Task directions
From the records below, transcribe exactly the lines that begin at the line with "You are a GUI" and end at the line with "Screen dimensions: 828x627", both included.

Data extracts

+ + + + +

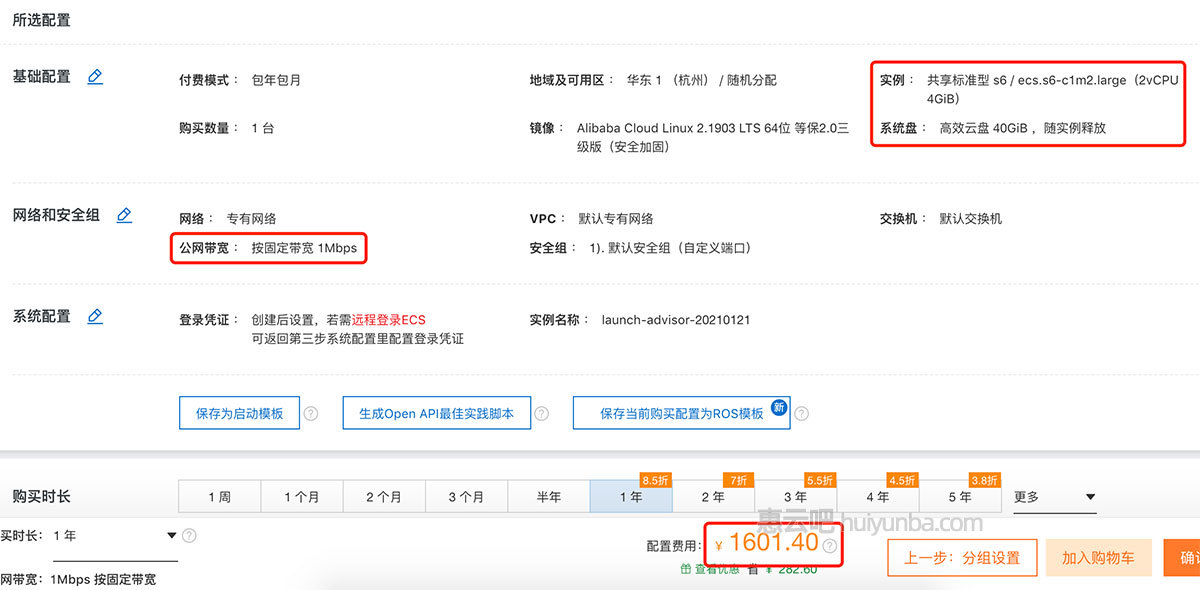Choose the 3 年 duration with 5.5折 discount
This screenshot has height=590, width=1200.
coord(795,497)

+ + + + +

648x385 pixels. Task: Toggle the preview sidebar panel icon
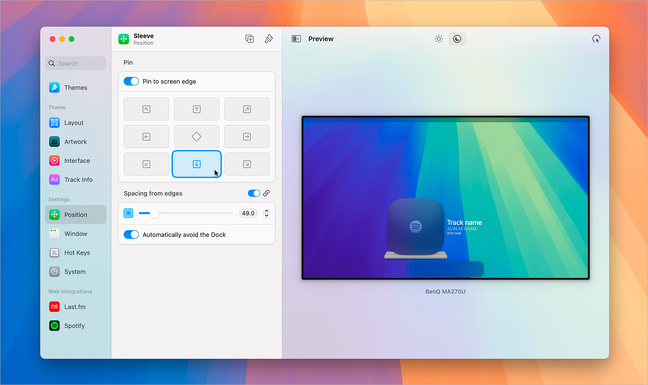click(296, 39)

+ + + + +

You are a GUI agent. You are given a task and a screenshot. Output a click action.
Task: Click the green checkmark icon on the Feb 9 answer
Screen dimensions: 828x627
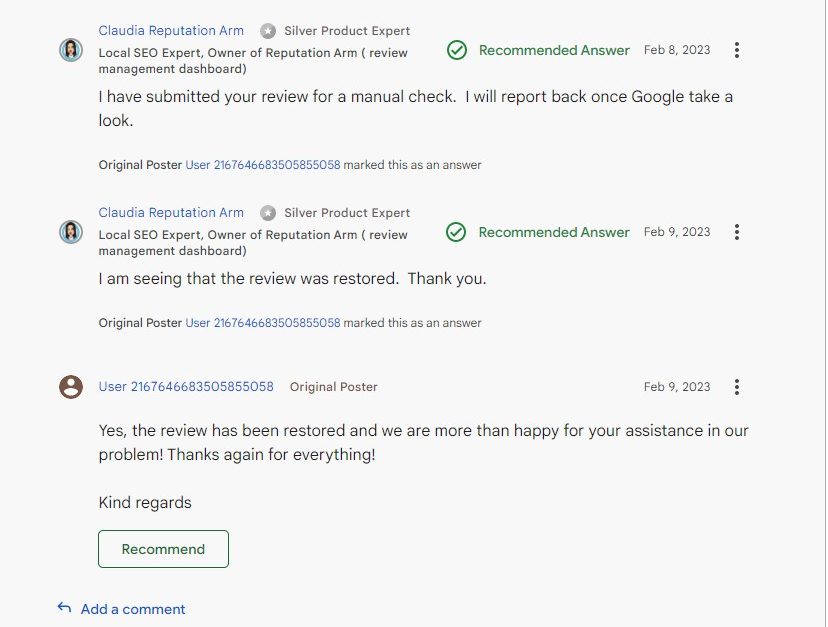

+ + + + +

Answer below
You are a GUI agent. You are given a task and a screenshot. Output a click action.
Task: Click the green checkmark icon on the Feb 9 answer
Screen dimensions: 828x627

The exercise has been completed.